Around this time, I started listening to another Spider-Man podcast (blasphemy!) called Teenage Wasteland: An Ultimate Spider-Man Podcast. One of the cool things about this show was that they would offer a guest spot on an episode in which a listener could come on and talk about the comic with them. I thought that could be fun, so I gathered the things I needed and prepared. Unfortunately, they hit a scheduling snag which temporarily halted the show. So I was sitting there with experience in reviewing comics, and all the stuff I need to put together a show, so I just decided to make my own show.
At first, I wasn’t sure if anyone would be interested in a show like Superman in the Bronze Age, but when I asked around, people not only said they’d be interested in a show like that, but many also offered to play a promo for me when I got one put together. A few weeks later, the show premiered and not only did the guys on FCTC promote the show, but also referred to it as their “brother” show. To me, that was validation.

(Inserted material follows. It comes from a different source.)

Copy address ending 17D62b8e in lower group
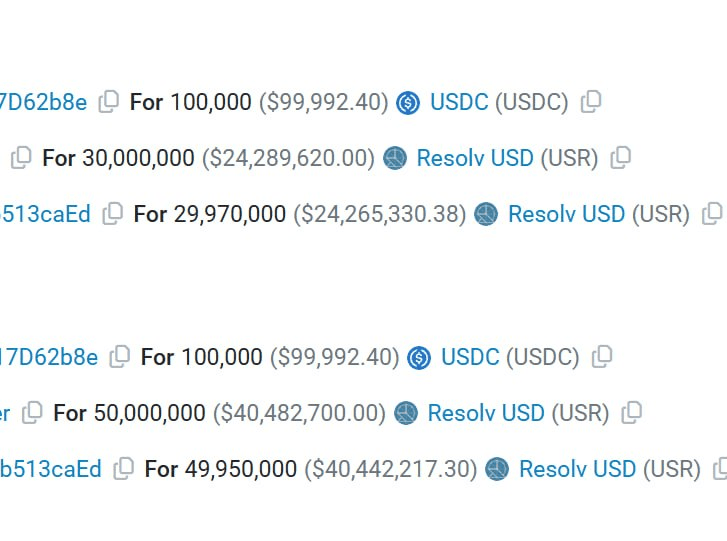 point(120,356)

Over the show’s history, it has hit a few bumps, but continues to grow. Mine was one of the first new Superman shows to debut at roughly the same time, which led to the formation of the Superman Podcast Network. I’ve been invited to appear on most of the other shows on SPN, including semi-regular appearances on Thrilling Adventures of Superman and Golden Age Superman, as well as being invited on FCTC a few times (unfortunately, a scheduling conflict prevented me from being able to participate on one of them). I have made several new friends, and I have conversations with people that, only a year ago, were practially celebrities to me.
As for my guest-appearance on Teenage Wasteland? Well, that show came back, I finally got to record 2 episodes of what would have been a multi-episode guest stint covering a multi-part story (Ultimatum), and then life got in the way again for the hosts, so those episodes have yet to be released. Thus, making it apparent, that my bad timing continues to this day.